**Problem**
A complete response lists each line of the data below that includes the word "computer".

(Dataset excerpts)

== Segment start ==

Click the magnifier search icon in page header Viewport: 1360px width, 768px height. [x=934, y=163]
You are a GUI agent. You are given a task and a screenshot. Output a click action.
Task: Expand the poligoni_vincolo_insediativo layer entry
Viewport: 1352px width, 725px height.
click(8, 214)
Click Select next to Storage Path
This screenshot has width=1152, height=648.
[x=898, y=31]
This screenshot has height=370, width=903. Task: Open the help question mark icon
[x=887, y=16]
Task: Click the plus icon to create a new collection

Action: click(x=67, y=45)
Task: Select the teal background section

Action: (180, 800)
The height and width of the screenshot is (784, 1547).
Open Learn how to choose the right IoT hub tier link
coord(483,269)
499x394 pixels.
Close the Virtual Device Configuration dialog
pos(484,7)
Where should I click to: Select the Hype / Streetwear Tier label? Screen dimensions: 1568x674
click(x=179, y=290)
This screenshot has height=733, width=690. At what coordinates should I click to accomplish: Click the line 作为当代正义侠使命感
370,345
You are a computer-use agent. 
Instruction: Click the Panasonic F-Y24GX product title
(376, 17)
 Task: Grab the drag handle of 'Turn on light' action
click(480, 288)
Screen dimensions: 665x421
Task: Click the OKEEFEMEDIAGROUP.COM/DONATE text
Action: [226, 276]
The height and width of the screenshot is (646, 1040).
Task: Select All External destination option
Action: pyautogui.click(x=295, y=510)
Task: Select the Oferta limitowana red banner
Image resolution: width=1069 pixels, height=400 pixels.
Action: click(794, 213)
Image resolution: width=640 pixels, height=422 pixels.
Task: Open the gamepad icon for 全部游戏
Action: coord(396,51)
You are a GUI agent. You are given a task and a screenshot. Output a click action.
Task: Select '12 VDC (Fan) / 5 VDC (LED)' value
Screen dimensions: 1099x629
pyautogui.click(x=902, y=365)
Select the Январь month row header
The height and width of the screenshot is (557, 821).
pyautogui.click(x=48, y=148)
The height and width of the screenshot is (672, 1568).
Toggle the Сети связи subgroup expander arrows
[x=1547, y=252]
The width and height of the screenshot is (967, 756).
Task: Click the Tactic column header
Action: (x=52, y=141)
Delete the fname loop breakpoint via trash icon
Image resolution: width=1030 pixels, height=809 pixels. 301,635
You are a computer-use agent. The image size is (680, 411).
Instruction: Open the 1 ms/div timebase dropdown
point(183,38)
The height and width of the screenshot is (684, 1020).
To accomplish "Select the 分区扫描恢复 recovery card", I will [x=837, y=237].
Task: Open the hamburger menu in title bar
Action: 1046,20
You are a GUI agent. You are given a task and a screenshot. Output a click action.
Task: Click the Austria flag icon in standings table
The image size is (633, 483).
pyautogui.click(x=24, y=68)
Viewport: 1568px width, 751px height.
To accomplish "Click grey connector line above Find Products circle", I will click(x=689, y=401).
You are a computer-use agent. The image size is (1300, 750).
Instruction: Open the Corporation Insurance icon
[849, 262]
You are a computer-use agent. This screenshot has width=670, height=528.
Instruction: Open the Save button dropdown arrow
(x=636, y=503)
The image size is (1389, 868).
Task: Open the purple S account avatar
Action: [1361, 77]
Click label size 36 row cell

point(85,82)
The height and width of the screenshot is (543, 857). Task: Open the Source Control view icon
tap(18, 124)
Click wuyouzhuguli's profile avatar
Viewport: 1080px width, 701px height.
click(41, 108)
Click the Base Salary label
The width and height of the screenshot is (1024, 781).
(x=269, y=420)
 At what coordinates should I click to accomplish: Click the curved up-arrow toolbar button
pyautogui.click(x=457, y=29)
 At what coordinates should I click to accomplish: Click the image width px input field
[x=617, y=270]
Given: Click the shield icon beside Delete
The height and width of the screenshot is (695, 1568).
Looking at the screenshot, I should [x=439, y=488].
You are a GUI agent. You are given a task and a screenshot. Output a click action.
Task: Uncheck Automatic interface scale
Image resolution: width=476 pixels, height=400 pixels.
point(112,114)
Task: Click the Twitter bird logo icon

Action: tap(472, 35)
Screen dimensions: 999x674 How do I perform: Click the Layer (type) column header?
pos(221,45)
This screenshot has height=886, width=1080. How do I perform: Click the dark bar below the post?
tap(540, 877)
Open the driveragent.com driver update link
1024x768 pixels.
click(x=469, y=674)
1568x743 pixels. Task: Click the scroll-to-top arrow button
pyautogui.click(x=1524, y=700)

== Segment end ==

**Reply to the exercise**
You are a computer-use agent. 
You are a computer-use agent. The image size is (680, 411).
You are a computer-use agent. The image size is (1300, 750).
You are a computer-use agent. This screenshot has width=670, height=528.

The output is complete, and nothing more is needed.